Texas and a number of other states challenged the proposed deferred action program, arguing, among other things, that
the program violated the Administrative Procedure Act (APA) both procedurally and substantively because it was
implemented through a policy memorandum, not notice-and-comment rulemaking, and exceeded the Executive’s
authority under the Immigration and Nationality Act (INA). After finding that the states had standing to challenge the
deferred action program and that the program was subject to review by the courts, a federal district court barred its
implementation on the grounds that it violated the APA procedurally. The U.S. Court of Appeals for the Fifth Circuit
affirmed the district court by a vote of 2-1, and also found that the program violated the APA substantively. The Obama
Administration appealed to the Supreme Court, which, consistent with recent practice in cases where the Justice are
evenly divided, issued a decision that affirmed the Fifth Circuit’s decision without any opinion or indicating of the
Justices’ voting alignment.
The High Court’s decision sets no national precedent as to the permissibility of the challenged program. However, it
leaves in place a Fifth Circuit decision that not only upheld a nationwide ban on the program’s implementation, but also
relies upon reasoning that could constrain certain executive actions as to immigration in the future by leaving them
vulnerable to challenges in the Fifth Circuit. For example, the Fifth Circuit concluded that the states have standing to
challenge the deferred action program based on the costs that Texas, in particular, would incur in issuing driver’s
licenses to aliens granted deferred action. It also took the view that granting deferred action is not an unreviewable
exercise of enforcement discretion, but rather an “affirmative action” that “confers ‘lawful presence’ and associated
benefits on a class of . . . aliens.” In addition, the Fifth Circuit found that the challenged program is either directly
contrary to, or constitutes an unreasonable interpretation of, certain provisions of the INA, in part, because Congress
could not have intended to delegate to the executive policy decisions of such “economic and political magnitude” as are
involved in permitting up to five million aliens to remain and work in the United States. Such reasoning would seem to
limit the Executive’s ability to grant deferred action, parole in place, extended voluntary departure, or other relief from
removal which results in aliens being deemed lawfully present and obtaining work authorization to relatively large
numbers of aliens by rendering such actions vulnerable to challenge in the Fifth Circuit.

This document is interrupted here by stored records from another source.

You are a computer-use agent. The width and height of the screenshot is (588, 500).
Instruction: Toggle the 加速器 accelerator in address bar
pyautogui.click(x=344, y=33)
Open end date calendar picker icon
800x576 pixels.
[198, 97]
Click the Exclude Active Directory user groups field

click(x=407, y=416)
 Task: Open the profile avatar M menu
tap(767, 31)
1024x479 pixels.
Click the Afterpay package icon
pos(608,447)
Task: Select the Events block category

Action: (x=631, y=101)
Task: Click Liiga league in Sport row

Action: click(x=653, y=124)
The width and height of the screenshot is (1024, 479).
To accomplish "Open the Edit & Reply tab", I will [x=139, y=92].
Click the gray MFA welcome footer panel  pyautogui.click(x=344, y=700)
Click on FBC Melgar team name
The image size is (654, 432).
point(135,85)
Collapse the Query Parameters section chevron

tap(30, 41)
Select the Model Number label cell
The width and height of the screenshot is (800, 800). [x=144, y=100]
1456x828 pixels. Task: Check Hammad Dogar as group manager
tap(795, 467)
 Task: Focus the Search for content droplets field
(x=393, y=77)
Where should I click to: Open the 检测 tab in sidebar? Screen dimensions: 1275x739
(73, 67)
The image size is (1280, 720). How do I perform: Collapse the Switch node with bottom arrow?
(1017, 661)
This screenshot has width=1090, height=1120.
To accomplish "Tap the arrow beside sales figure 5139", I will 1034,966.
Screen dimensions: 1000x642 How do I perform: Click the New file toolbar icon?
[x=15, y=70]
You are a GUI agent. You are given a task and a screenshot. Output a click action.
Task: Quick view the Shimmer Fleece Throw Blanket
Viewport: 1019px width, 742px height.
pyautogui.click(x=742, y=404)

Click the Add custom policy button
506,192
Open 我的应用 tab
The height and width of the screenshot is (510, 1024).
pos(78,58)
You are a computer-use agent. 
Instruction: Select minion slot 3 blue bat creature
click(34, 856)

Changes in Enforcement Priorities and Non-Removal of Aliens
The Texas decision would not, however, appear to limit the Executive’s discretion to establish which aliens are priorities
for removal, or to require the removal of particular aliens. To the contrary, both the district court and the Fifth Circuit
emphasized that Texas and the other plaintiff-states had not challenged the Obama Administration’s enforcement
priorities, or its “mere failure to (or decision not to) prosecute and/or remove” aliens. However, even had the states done
so, the lower courts in Texas suggested that such a challenge would likely be unavailing as such actions have
historically been seen to be within the Executive’s prosecutorial or enforcement discretion and, as such, exempt from
judicial review.
A President who wanted to permit certain removable aliens to remain in the United States would thus appear to have
considerable discretion to do so either by revising the Executive’s immigration enforcement priorities, or by declining to
execute removal orders in individual cases. Such actions would be subject to certain constraints under existing law. For
example, the Executive generally cannot not impound funds appropriated to it by Congress for the purpose of removing
aliens from the United States (and there are also generally constraints on agencies’ ability to transfer and reprogram
funds). In addition, certain statutes require the Executive to give priority to removing specific categories of aliens, such
as “criminal aliens.” However, such constraints may not be particularly limiting, even if they were seen to be judicially
enforceable, since the Executive asserts that Congress has recently appropriated only enough “resources” to remove
approximately 400,000 aliens per year, and “criminal aliens” are generally not among those aliens whom the Executive
has wanted to permit to remain in the United States.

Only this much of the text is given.